I have lots of other Powermatic tools (PM2000, PM1300, PM1200) in the shop and there will have to be something really special to come along to get me even considering selling any of those!


----------



## gregL (Feb 1, 2009)

I have a Powermatic 14" bandsaw for 2 1/2 years now and it works flawlessly.I am very glad I spent the extra money. It is the best. I did change the rip fence and replaced it with a Kreg fence.


----------



## mwhafner (Jan 16, 2009)

I am a firm believer in the "you get what you pay for" camp. Never really been impressed with Grizzly, but they are a great value. I have had a number of Powermatic tools over the years, and all have been excellent. What model are you contemplating?


----------



## flor1 (Jan 21, 2010)

mwhafner said:


> I am a firm believer in the "you get what you pay for" camp. Never really been impressed with Grizzly, but they are a great value. I have had a number of Powermatic tools over the years, and all have been excellent. What model are you contemplating?

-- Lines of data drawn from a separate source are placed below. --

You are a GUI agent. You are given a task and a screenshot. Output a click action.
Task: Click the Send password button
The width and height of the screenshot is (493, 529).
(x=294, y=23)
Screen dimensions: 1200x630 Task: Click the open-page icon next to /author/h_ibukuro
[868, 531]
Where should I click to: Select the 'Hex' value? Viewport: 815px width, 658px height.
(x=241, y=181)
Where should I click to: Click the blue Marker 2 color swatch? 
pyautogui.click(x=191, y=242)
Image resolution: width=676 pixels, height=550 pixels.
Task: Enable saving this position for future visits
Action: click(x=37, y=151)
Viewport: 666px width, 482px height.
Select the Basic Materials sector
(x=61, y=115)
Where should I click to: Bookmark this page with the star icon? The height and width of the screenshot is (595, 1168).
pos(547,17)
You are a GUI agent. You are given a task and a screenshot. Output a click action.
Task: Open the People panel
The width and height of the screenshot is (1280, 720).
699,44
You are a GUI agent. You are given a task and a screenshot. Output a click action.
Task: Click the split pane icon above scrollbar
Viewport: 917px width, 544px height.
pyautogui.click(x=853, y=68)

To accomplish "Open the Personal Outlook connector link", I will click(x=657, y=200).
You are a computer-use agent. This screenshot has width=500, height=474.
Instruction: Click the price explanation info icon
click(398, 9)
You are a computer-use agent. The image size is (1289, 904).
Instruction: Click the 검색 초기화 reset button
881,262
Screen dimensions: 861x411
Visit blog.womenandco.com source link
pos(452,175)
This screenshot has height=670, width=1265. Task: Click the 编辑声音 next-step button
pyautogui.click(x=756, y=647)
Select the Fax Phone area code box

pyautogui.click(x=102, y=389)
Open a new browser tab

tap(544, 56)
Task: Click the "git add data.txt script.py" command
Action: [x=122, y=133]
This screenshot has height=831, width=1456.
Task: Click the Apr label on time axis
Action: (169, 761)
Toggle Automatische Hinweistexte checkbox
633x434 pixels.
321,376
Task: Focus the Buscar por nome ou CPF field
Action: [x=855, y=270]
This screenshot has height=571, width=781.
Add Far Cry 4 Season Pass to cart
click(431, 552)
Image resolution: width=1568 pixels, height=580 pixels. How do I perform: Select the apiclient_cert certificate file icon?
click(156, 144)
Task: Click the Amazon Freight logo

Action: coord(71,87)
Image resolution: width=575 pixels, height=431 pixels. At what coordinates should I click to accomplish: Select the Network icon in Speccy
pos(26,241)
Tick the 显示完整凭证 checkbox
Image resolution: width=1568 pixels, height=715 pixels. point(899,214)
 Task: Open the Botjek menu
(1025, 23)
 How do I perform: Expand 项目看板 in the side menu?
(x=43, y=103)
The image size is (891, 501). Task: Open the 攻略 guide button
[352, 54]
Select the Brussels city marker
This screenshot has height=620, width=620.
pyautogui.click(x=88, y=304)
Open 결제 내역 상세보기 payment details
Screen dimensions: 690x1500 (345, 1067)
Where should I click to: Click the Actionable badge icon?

Looking at the model pwbs-14cs that is on sale now can get it for just under a grand not cheap but seems well made. If I by it from woodcraft can pick it up at store with no shipping.


----------



## Waldo (Jul 21, 2009)

*over priced saw*

I am not saying this to start a brawl,these are my thoughts only.
I bought a 14" bandsaw from Rigid. I have had it for 3 yrs. now and it is flawless. I am not throwing rocks at powermatic because they are a very good tool. I think just about any quality made tool is just as good as the very high prices ones. ( Unless you are heavy into prestige ). I think the finished product is due to experiance,not the price of the tool.

Just my thoughts Waldo
PS please excuse spelling
as spell checker is not working


----------



## sweensdv (Mar 3, 2008)

That Powermatic BS is a very good BS it's just that I don't think it's worth what they charge for it. When I was in the market for a BS it came down to the Powermatic 14" and the Rikon 14" Deluxe and I went with the Rikon. For less money, I feel that I got more BS. The Woodcraft that I purchased my Rikon from carries both the Rikon and the Powermatic so I was able to compare them side by side and just couldn't justify paying the extra for the Powermatic.


----------



## woodnthings (Jan 24, 2009)

*What about this*

I own 5 new Grizzly tools including a 19" bandsaw.
I own 1 Powermatic a 12" 5HP model 68 table saw which cost $3500.00 or so 15 years ago.
In my opinion today Grizzly's quality is equal to the Powermatic of yore.
The value, bang for the buck as we like to say is definitely in favor of Grizzly. For under $1000. you can get this one delivered to your door:

http://www.grizzly.com/products/14-2-HP-Deluxe-Bandsaw/G0457

It's a 2HP resaw machine, including the resaw fence. If I had won the lottery and money was no object, Powermatic would be fine. Retired and on a limited income, I'm goin' with Grizzly. JMO. :thumbsup: bill
Youtube has this:


----------



## jraksdhs (Oct 19, 2008)

*not in the same class*

I own a few big grizzly machines and have used alot more powermatic ones. Grizzly isnt even in the class when its all said and done. Yeah, they all cut, sand, joint, plane, and bore, but so do harbor freight tools. haha lets be honest here people! BUY THE POWERMATIC~!

jraks


----------



## rrich (Jun 24, 2009)

Colt W. Knight said:


> I have to day that I've been so impressed with Grizzly, I don't think I'd spend the extra dough on a powermatic.


What he said!

My Grizzly 19" is a SUPERB piece of machinery!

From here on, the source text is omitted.